Rear Window has been reviewed too many times for me to go deeply into familiar territory, but I will briefly synopsize its plot and its critical reaction: it's about a photographer (James Stewart) who, when confined to a wheelchair with a broken leg, begins spying on his neighbors from his conveniently-located rear window, which overlooks a large courtyard. Soon enough he begins to suspect that one of his neighbors (Raymond Burr) has committed a murder. Stewart's chic fashionista girlfriend (Grace Kelly) and no-nonsense rehab therapist (Thelma Ritter) become his Girls Friday in an attempt to prove a murder without a body or any real physical evidence.

As you may be able to imagine, critics have long focused on how Rear Window mirrors the act of watching a movie: Jimmy Stewart uses a telescope to anonymously spy on his neighbors the way we slip into dark theaters and stare at the characters on the screen. The drama that happens between the people in the movies is typically the stuff of closed doors, but to us, the door has been opened, all unbeknownst to the characters in the movie. This is what some critics and philosophers (such as Jacques Lacan) have characterized as scopophilia, the act of looking, and deriving pleasure from it. Rear Window pokes fun at our own voyeuristic curiosity, but it also indicts us in the process.

What struck me about seeing Rear Window with an audience was how much of its wittiness still survives. The humorous aspects of the neighbors--who have very little dialogue and must restrict themselves almost to pantomiming their roles--come through gloriously, and you begin to develop odd little attachments to them. They become endearing or bothersome, the way neighbors do in real life, and Jimmy Stewart, the Everyman of the classic movie days, becomes us...and we him. Hitchcock employs the reaction shot exhaustively in this film (something happens, we see Stewart react, something happens, Stewart reacts, and so forth). That rhythm of shooting was perhaps never more apropos than in Rear Window, which is purely the cinema of reaction (often reaction based on no real knowledge, merely assumption).
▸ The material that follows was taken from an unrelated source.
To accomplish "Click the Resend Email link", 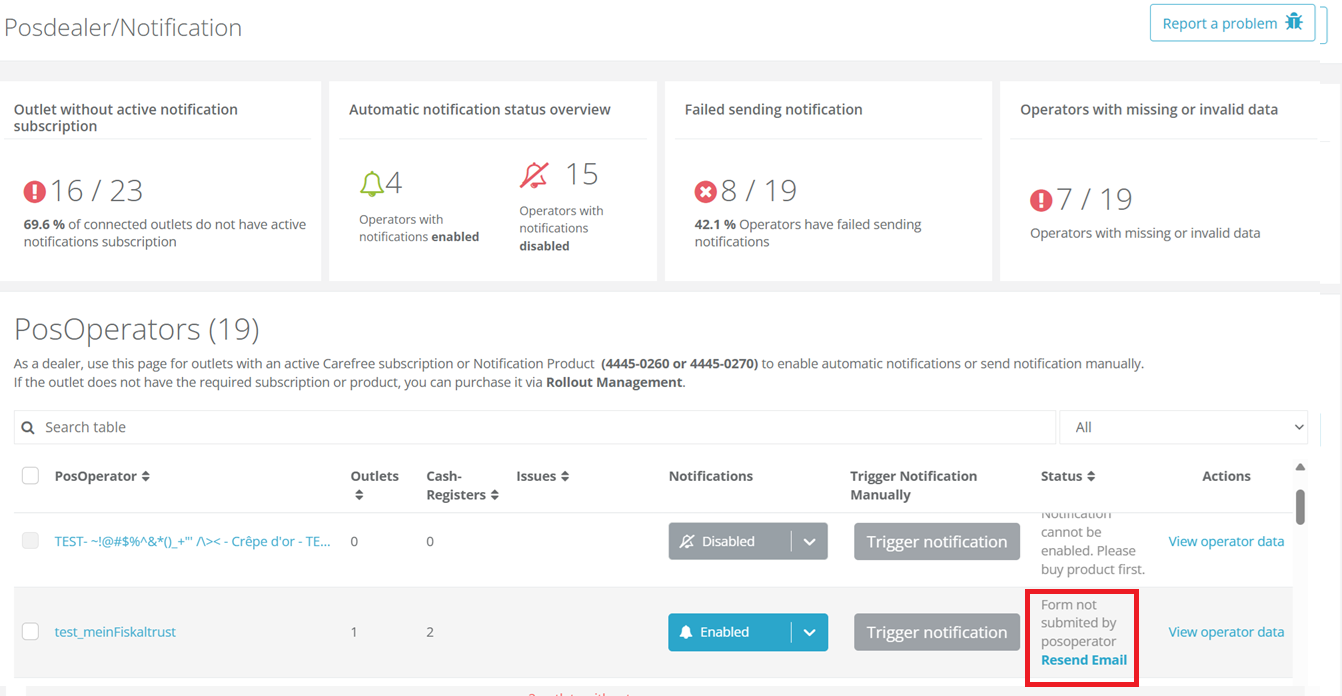I will pos(1083,660).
The visual becomes the hyper-real, rendering communication unnecessary and frankly undesirable.  

Grace Kelly and Thelma Ritter deserve mention in this. Kelly of course never looked better, but she also turns in a marvelous performance. She's head-over-heels in love with Stewart. He loves her too, but he thinks their social and vocational differences are insurmountable. Yet she pursues him with reckless tenacity, and becomes a willing pawn in his sleuthing--often risking her own safety--in order to enter into his world. She's trying to prove that she's not just frivolous, that she's game, and I think her performance works because Kelly possessed both qualities: she was glamorous but also tough, and smart. Thelma Ritter is a character actress who I don't think ever got her due. She spices up just about any movie she's in with her dry wit. These three form some kind of bizarrely funny mystery-solving trio. Without them Rear Window would have been a lesser entertainment.